No pictures belong in the copy. Set down exactly the lines from the one that contains "The height and" through the end of the data.

(Data for this exercise)

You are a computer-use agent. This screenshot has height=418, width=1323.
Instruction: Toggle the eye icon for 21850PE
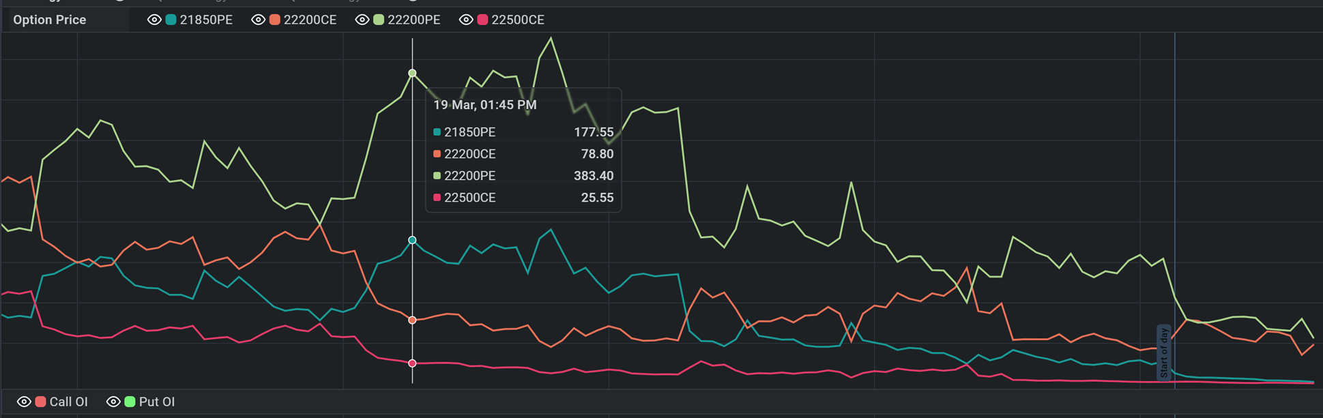tap(154, 20)
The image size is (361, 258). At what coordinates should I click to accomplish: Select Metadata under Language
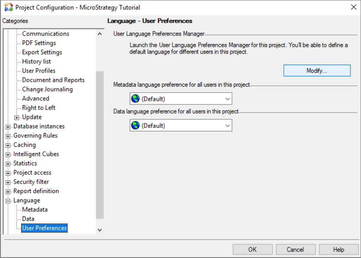pyautogui.click(x=35, y=210)
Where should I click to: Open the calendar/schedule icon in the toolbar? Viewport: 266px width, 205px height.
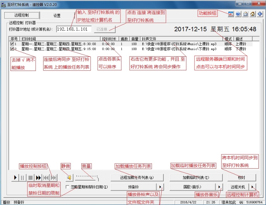click(231, 14)
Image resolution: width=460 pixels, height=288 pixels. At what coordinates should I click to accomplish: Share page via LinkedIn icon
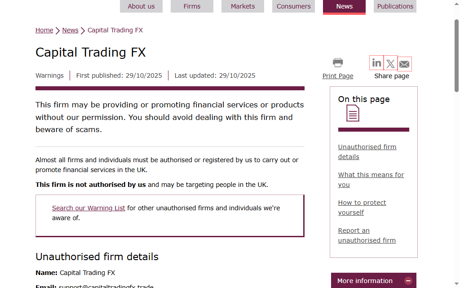pos(376,63)
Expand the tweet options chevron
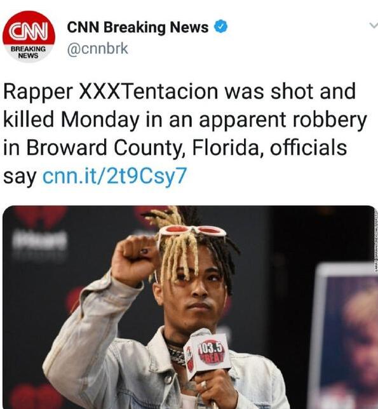378x409 pixels. tap(374, 26)
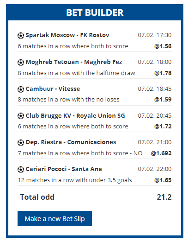This screenshot has height=241, width=188.
Task: Click soccer ball icon beside Club Brugge KV
Action: coord(21,116)
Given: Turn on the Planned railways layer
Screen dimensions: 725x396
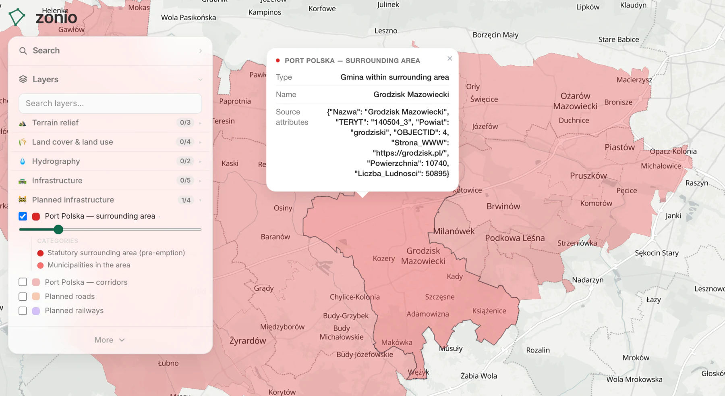Looking at the screenshot, I should (23, 311).
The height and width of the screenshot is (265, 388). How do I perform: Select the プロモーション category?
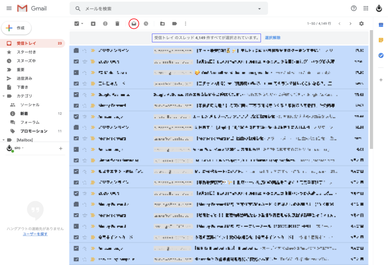[34, 131]
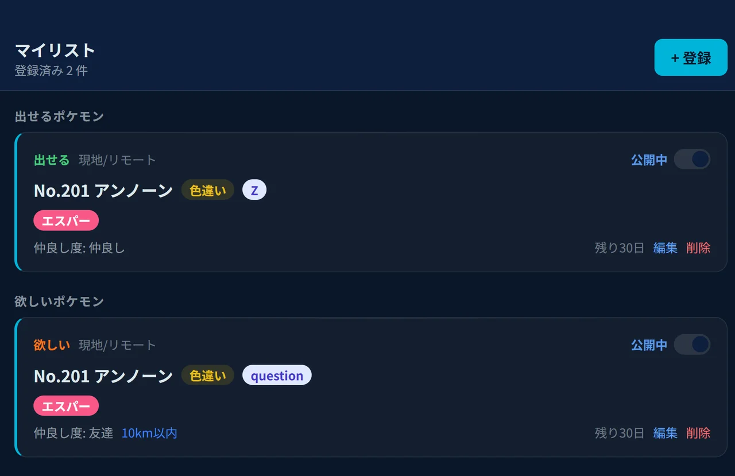Click the 色違い badge on the 出せる card

coord(207,189)
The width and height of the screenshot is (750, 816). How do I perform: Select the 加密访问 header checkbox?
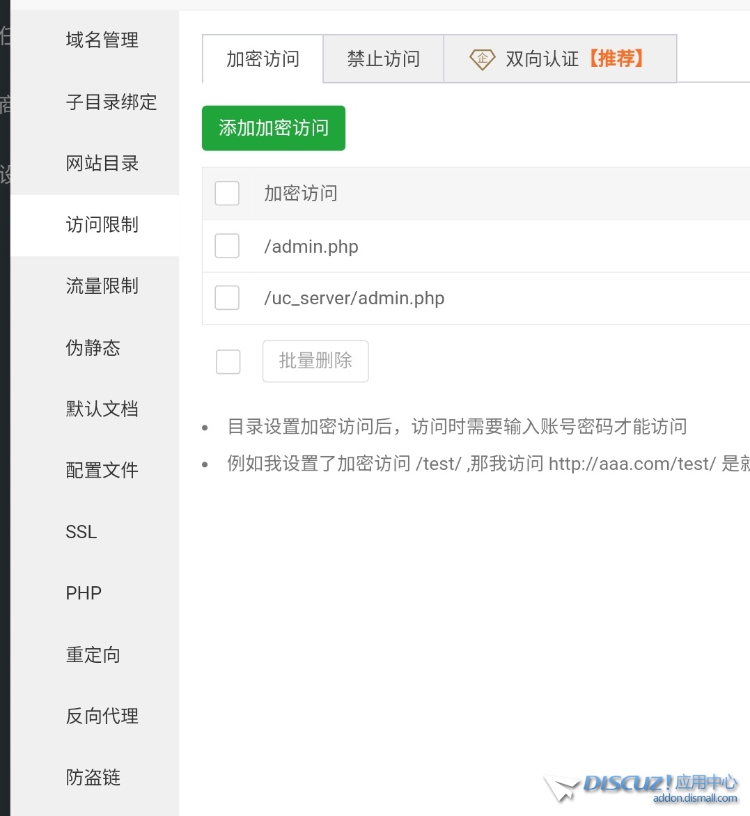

(End Data for this exercise)

§ Response area
The height and width of the screenshot is (265, 388). How do I perform: Select the プロモーション category?
[34, 131]
Click the 色違い badge on the 出せる card

coord(207,189)
The width and height of the screenshot is (750, 816). How do I perform: Select the 加密访问 header checkbox?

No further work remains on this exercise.